Amazon, Netflix, Twitter Urge FCC to Preserve Open Internet
On May 15, the FCC is expected to vote on a Net neutrality proposal that critics have griped would enable ISPs to charge fees to content companies like Netflix for the right to prioritize traffic.
May 7, 2014
By Josh Long
Some of the nation’s biggest Internet companies on Wednesday called on the Federal Communications Commission to preserve access to an open Internet and refrain from policies that would enable broadband providers to charge special rates for faster access to their pipes.
“According to recent news reports, the Commission intends to propose rules that would enable phone and cable Internet service providers to discriminate both technically and financially against Internet companies and to impose new tolls on them. If these reports are correct, this represents a grave threat to the Internet,” more than 100 companies wrote to the FCC commissioners in a letter.
“Instead of permitting individualized bargaining and discrimination, the Commission’s rules should protect users and Internet companies on both fixed and mobile platforms against blocking, discrimination, and paid prioritization, and should make the market for Internet services more transparent,” the companies added. “The rules should provide certainty to all market participants and keep the costs of regulation low.”
Signatories to the letter included Amazon, eBay, Google, Facebook, Level 3 Communications, LinkedIn, Microsoft, Netflix, Twitter, Yahoo and Vonage.
On May 15, the FCC is expected to vote on a Net neutrality proposal that critics have griped would enable broadband providers like AT&T, Comcast and Verizon Communications to charge fees to content companies like Netflix for the right to prioritize traffic.
FCC Chairman Tom Wheeler is proposing regulations in another attempt to prevent blocking of lawful content and unreasonable favoritism of certain Internet traffic. In January, a federal appeals court in Washington, D.C. overturned previous FCC regulations that prohibited fixed broadband providers from blocking lawful content and unreasonably discriminating on their networks.
In a speech last month before the National Cable & Telecommunications Association, Wheeler vowed to protect consumers’ access to the Internet.
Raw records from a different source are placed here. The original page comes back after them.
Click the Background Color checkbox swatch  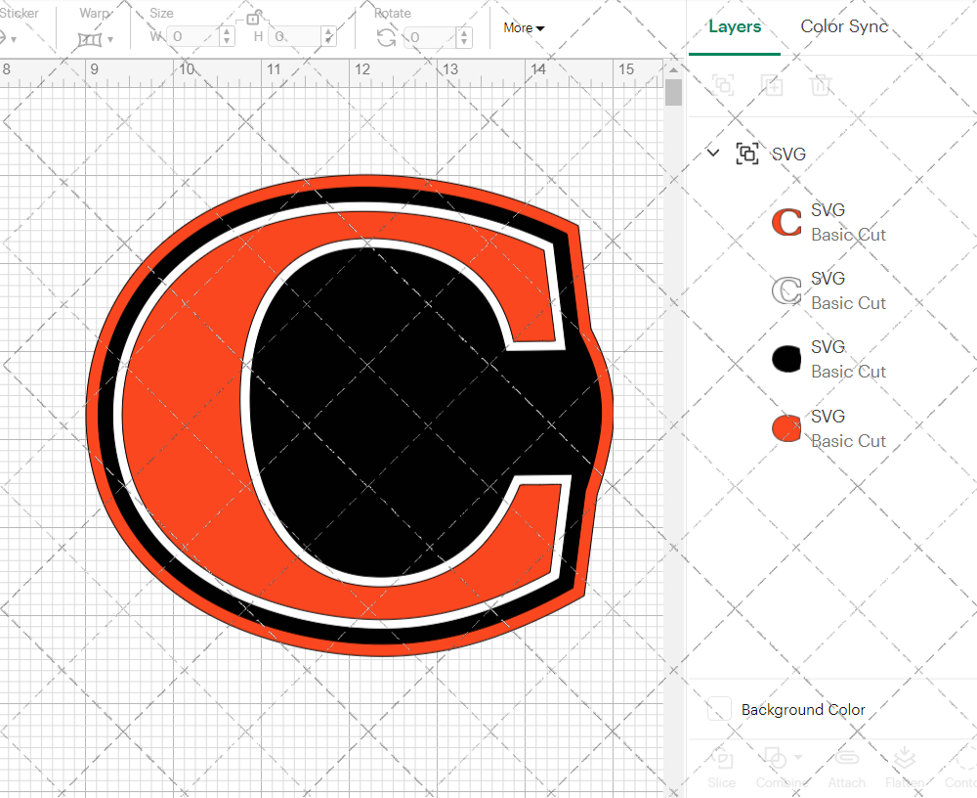719,710
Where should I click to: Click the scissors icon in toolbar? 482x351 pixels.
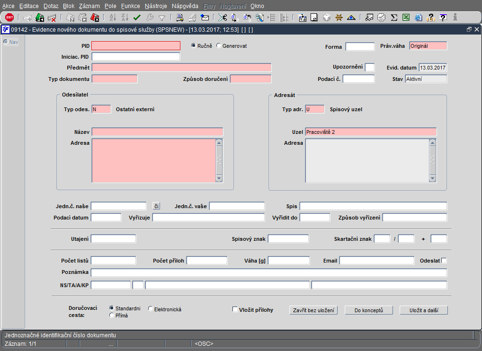coord(223,18)
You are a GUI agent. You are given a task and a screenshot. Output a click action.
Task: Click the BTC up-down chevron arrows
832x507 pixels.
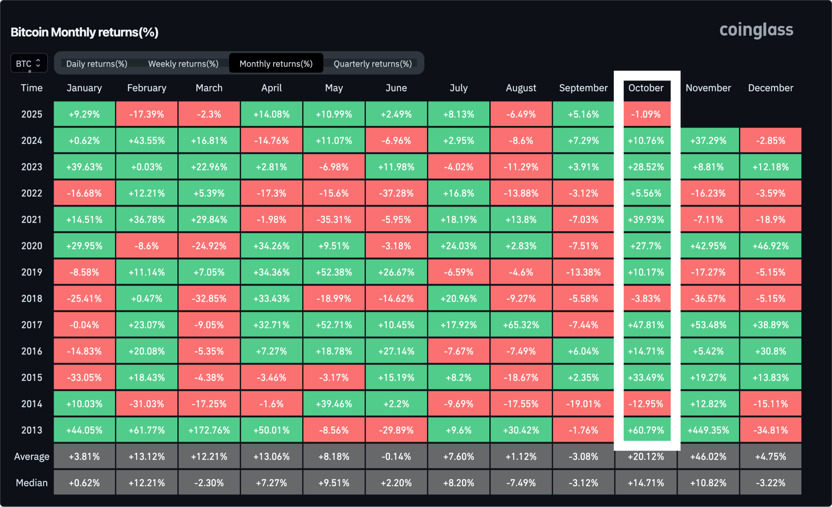point(38,63)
“There has been a great deal of talk about how our following the court’s instruction to use a ‘commercially reasonable’ test could result in a so-called ‘fast lane’ and Internet ‘haves’ and ‘have nots’”, Wheeler observed. “This misses the point that any new rule will assure an open pathway that is sufficiently robust to enable consumers to access the content, services and applications they demand and innovators and edge providers the ability to offer new products and services.”
Wheeler was even more to the point, adding: “We will not allow some companies to force Internet users into a slow lane so that others with special privileges can have superior service.”